Although expressing a minority sentiment in the country, the protesters reflected a backlash against 15 years of leftist policies in which the government spent heavily on social programs to help the poor. Temer has indicated a desire to privatize state-owned companies and has named more conservative ministers to his cabinet.
“This is a schizophrenic government,” said Walter Salles, the well-known filmmaker who directed “Central Station” and “The Motorcycle Diaries.” Although Temer says he wants to pursue allegations of the misuse of government funds to benefit politicians, Salles noted, his party has talked about blocking such inquiries.
Neither Rousseff nor Lula plans to attend the Opening Ceremonies on Friday. Rousseff’s impeachment trial is expected to take place during the Games.
For Lula, winning the Olympics crowned a remarkable run as a popular, two-term leader. During 2010, his last year in office, Brazil’s gross domestic product grew by 7.5 percent, the fastest rate in a quarter-century. Since then, he has been accused of obstructing an investigation into the corruption scandal at the state-run oil company, Petrobras, as well as benefiting from a real estate scheme. Lula acknowledged that his expectations for this moment “were better” when he pursued the Games.
“Today, Brazil is living through difficult economic times, a political crisis, and an attempt to consolidate a parliamentary coup d’etat that threatens to reverse social rights won by the poorest and by workers,” Lula wrote in response to questions from The Washington Post, using an expression — coup — that Rousseff’s supporters use to describe her impeachment.
Nonetheless, he said, the Games are a time for celebration.
“This moment in Brazil might be difficult, with a lot of misinformation, unjust accusations and resentment, but it will pass and we will return to the path of democracy, social inclusion and economic growth,” he added.
“I’m afraid of terrorism,” taxi driver Elias Alves said as he wove through Rio. “Imagine the Islamic State blows up a train or something; it would be a disaster.”
These types of fears used to have no place in Brazil, a country without a history of attacks by Islamist extremists. But Brazil plans to deploy about 88,000 soldiers and police to maintain security during the Games. Authorities last month arrested a dozen people suspected of planning a terrorist attack during the Games.
Alexandre de Moraes, the justice minister, who oversees security, said in an interview that he was pleased with the intelligence work done by Brazil and dozens of other countries cooperating with his country.
“The probability of an act happening in Brazil, at the Olympics, is very small, according to all the international agencies,” he said. Still, he said, a “lone wolf”-style attack is possible.

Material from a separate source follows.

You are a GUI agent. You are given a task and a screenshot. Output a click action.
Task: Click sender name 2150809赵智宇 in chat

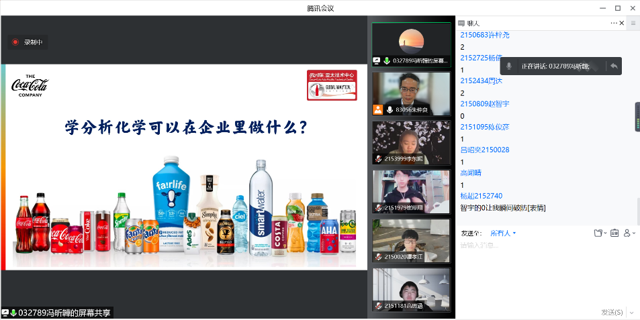pyautogui.click(x=484, y=104)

Most residents seem to worry about more-pedestrian violence, such as the turf wars between rival drug gangs and police that have plagued the city for years. Behind the row of multimillion-dollar beachfront apartments and hotels in Copacabana, the steep hillside is crowded with shanties.
A year before Brazil was awarded the Olympics, police in Rio launched an ambitious program to combat drug trafficking in this and other favelas. The Police Pacifying Units, as they were known, set up bases inside the communities for constant patrolling. David Bispo credits this police presence with paving the way for the success of Bar do David, a restaurant in the favela that has won international attention.
“I got famous and my business succeeded because foreigners and tourists could come,” he said.
But he said that business has fallen off by 70 percent because of the recession and what he calls the recent “violence crisis” in the neighborhood. The police presence has waned with the economic recession, he said, and budget cuts have led to protests and strikes by the force.
With unemployment rising, more people come into his restaurant looking for jobs, but they aren’t available. Food prices for basics such as milk and beans have shot up, said Alexandre Medina, a cook at a community center in the favela. He would have loved to see Olympic soccer in person, but that will remain a fantasy.
“The Games are for those who have money,” he said. “We’re not invited to this party.”